Reproduce the records exactly, but not the pictures.
:: SUPPLIED INFORMATION ::
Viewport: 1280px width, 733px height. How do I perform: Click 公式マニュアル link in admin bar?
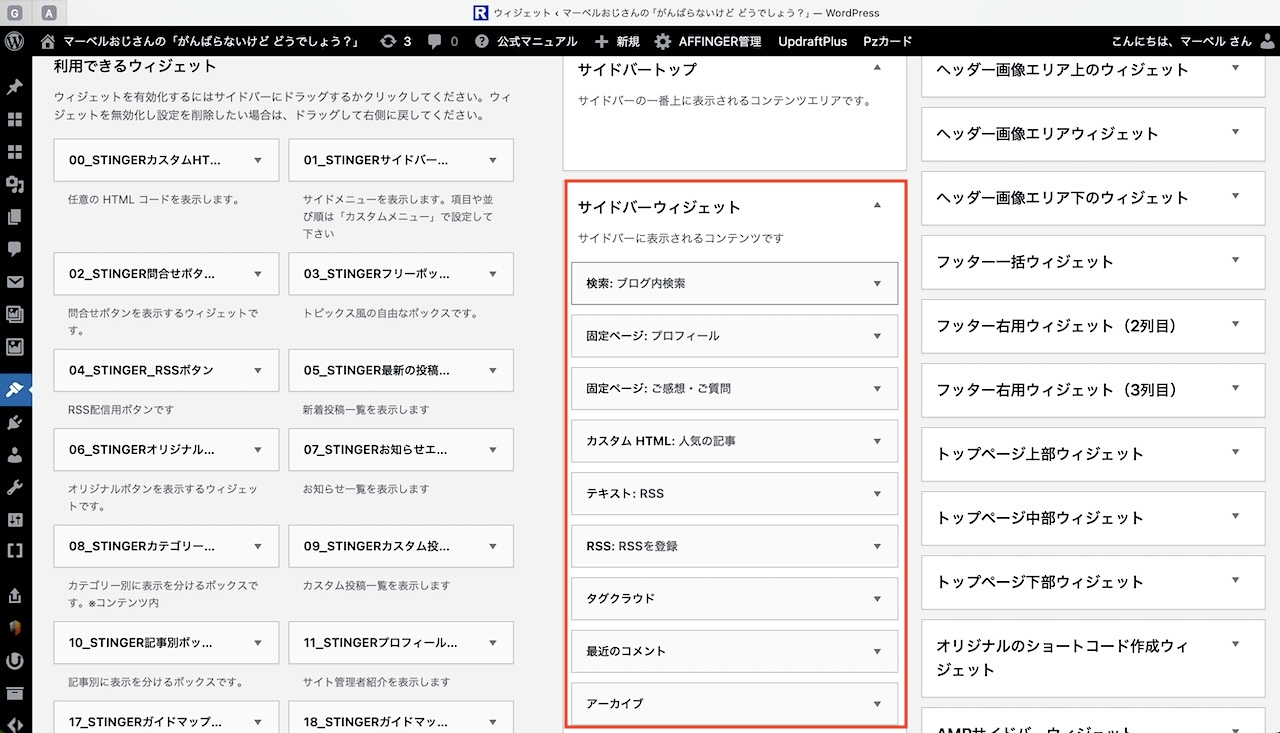pyautogui.click(x=527, y=41)
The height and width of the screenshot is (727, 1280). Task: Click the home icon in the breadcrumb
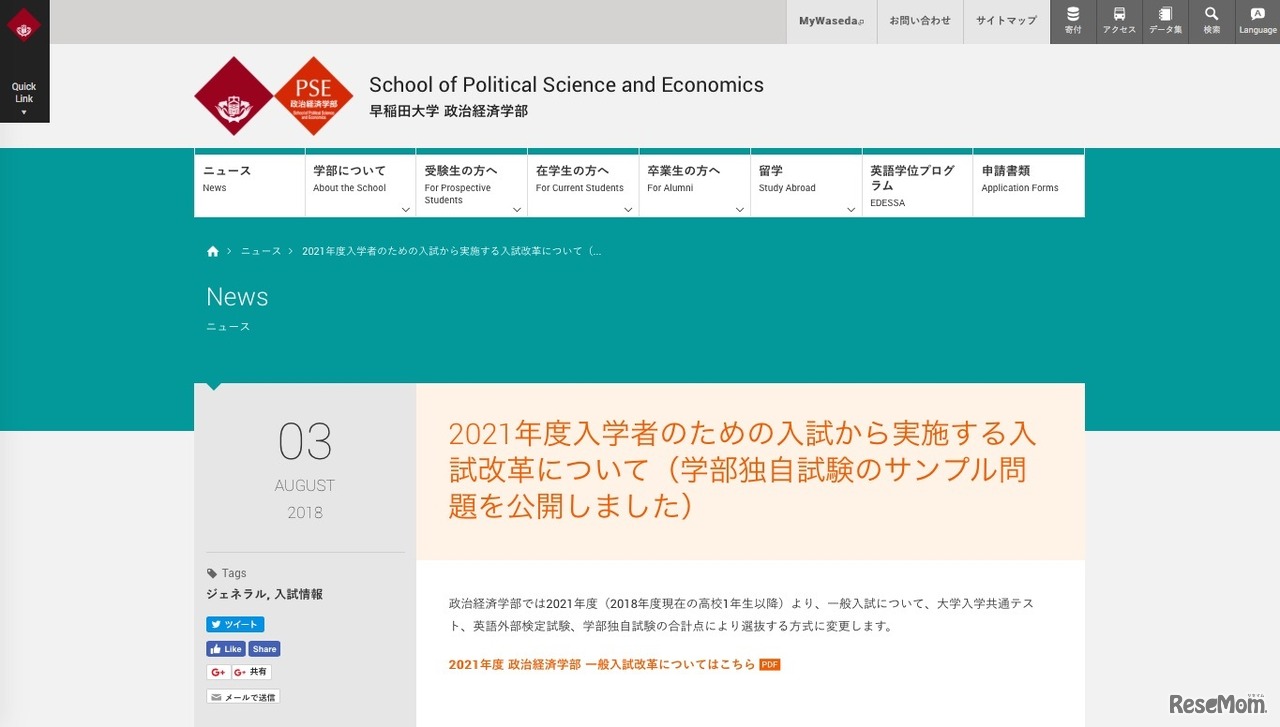(x=212, y=250)
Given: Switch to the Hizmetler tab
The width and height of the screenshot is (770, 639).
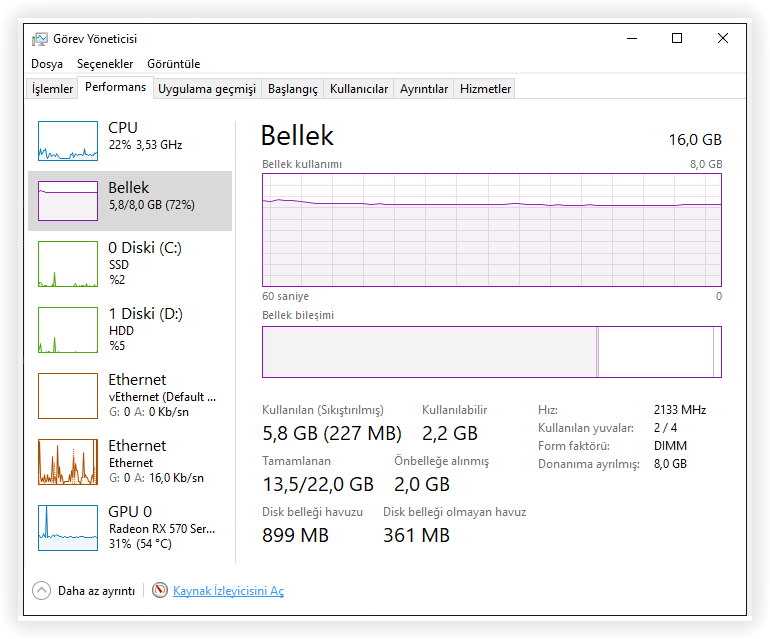Looking at the screenshot, I should pos(486,89).
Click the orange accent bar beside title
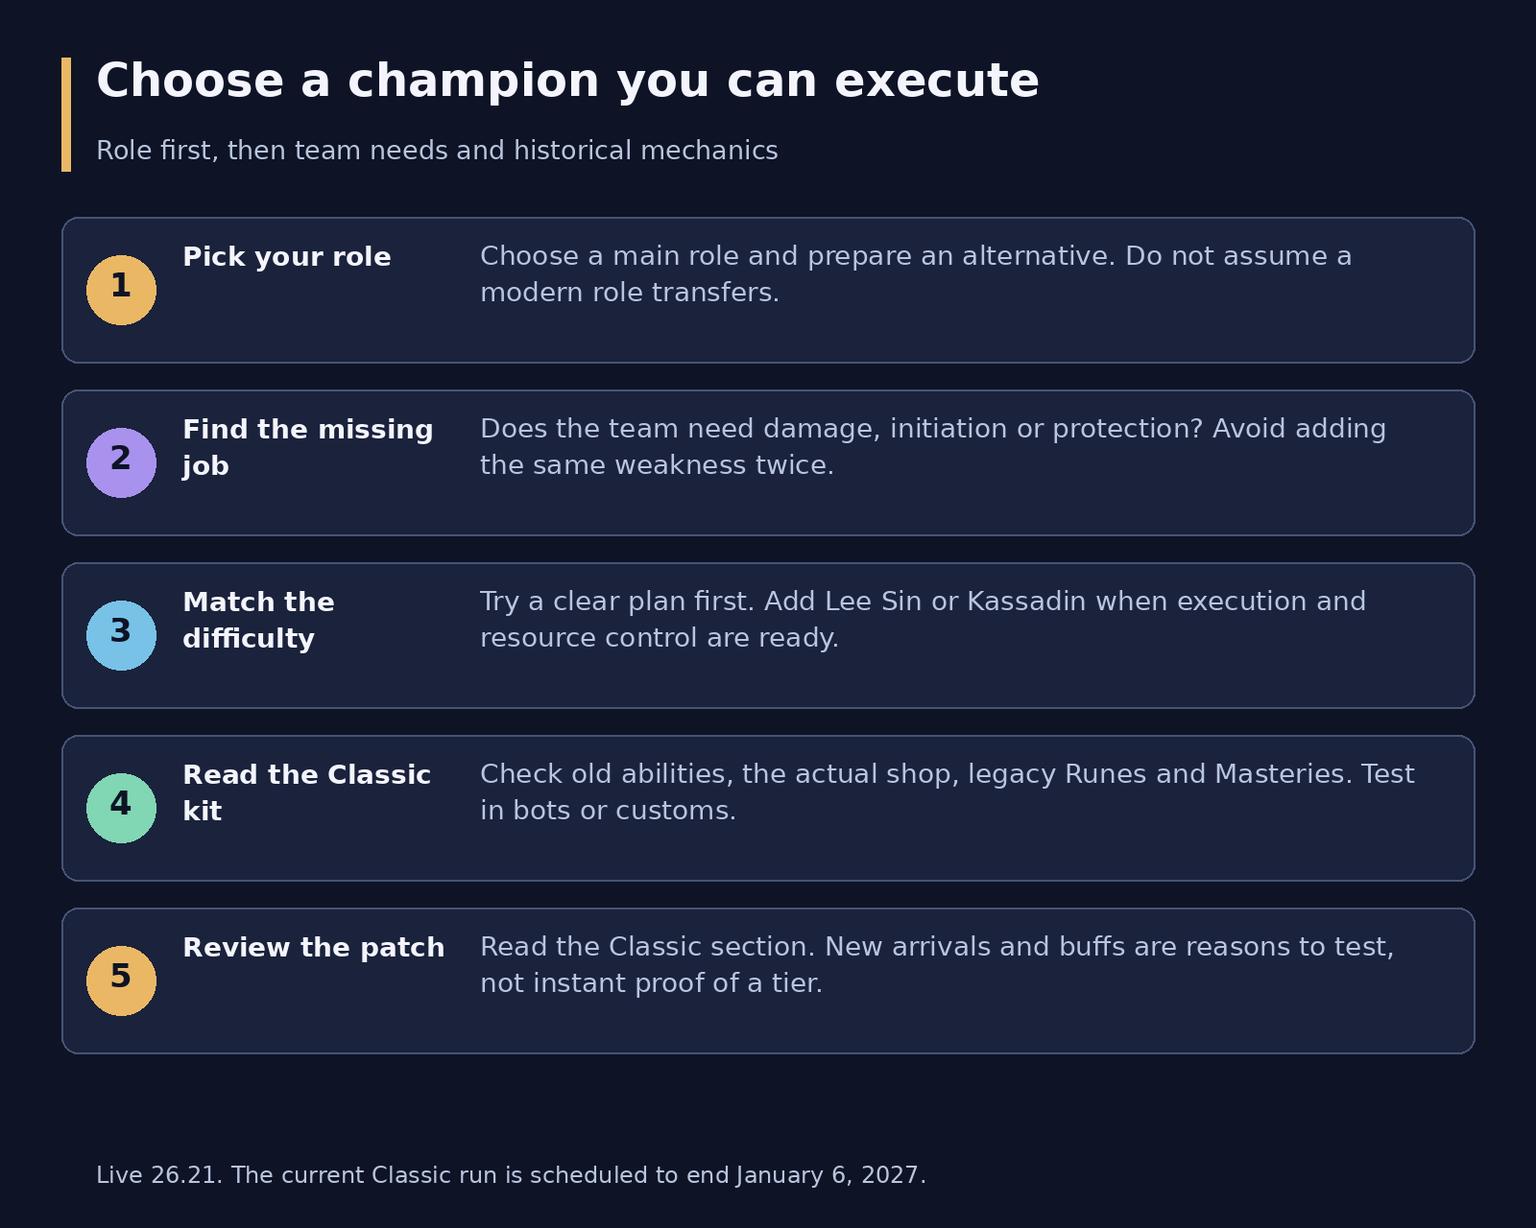Screen dimensions: 1536x1228 click(x=66, y=114)
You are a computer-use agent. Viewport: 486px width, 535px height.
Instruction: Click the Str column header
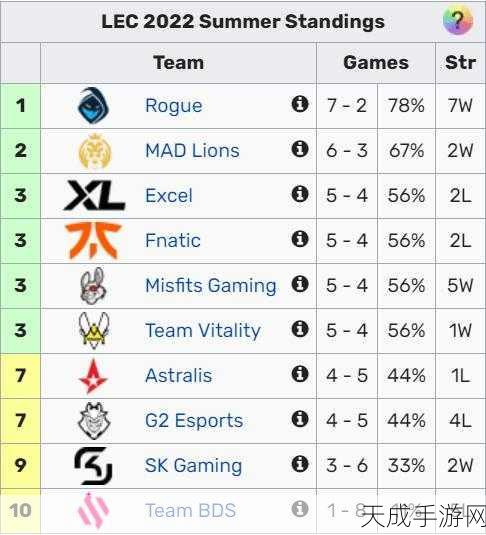460,63
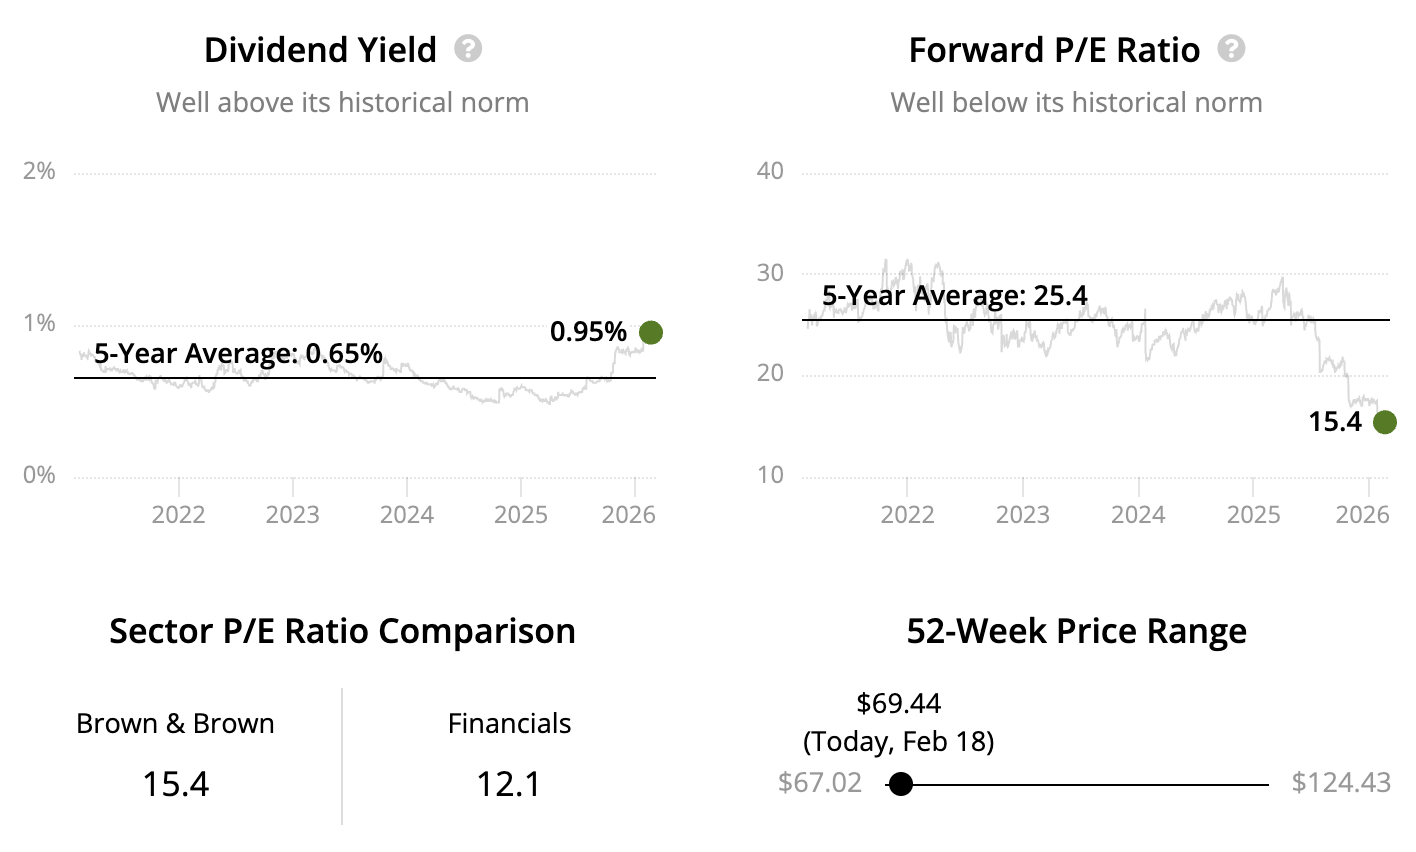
:::
# RESPONSE
Viewport: 1280px width, 733px height. How do I perform: Click 公式マニュアル link in admin bar?
pyautogui.click(x=527, y=41)
The height and width of the screenshot is (727, 1280). Task: Click the home icon in the breadcrumb
(x=212, y=250)
Given: Switch to the Hizmetler tab
The width and height of the screenshot is (770, 639).
Looking at the screenshot, I should pos(486,89).
Click the orange accent bar beside title
Screen dimensions: 1536x1228 click(x=66, y=114)
You are a computer-use agent. Viewport: 486px width, 535px height.
Instruction: Click the Str column header
460,63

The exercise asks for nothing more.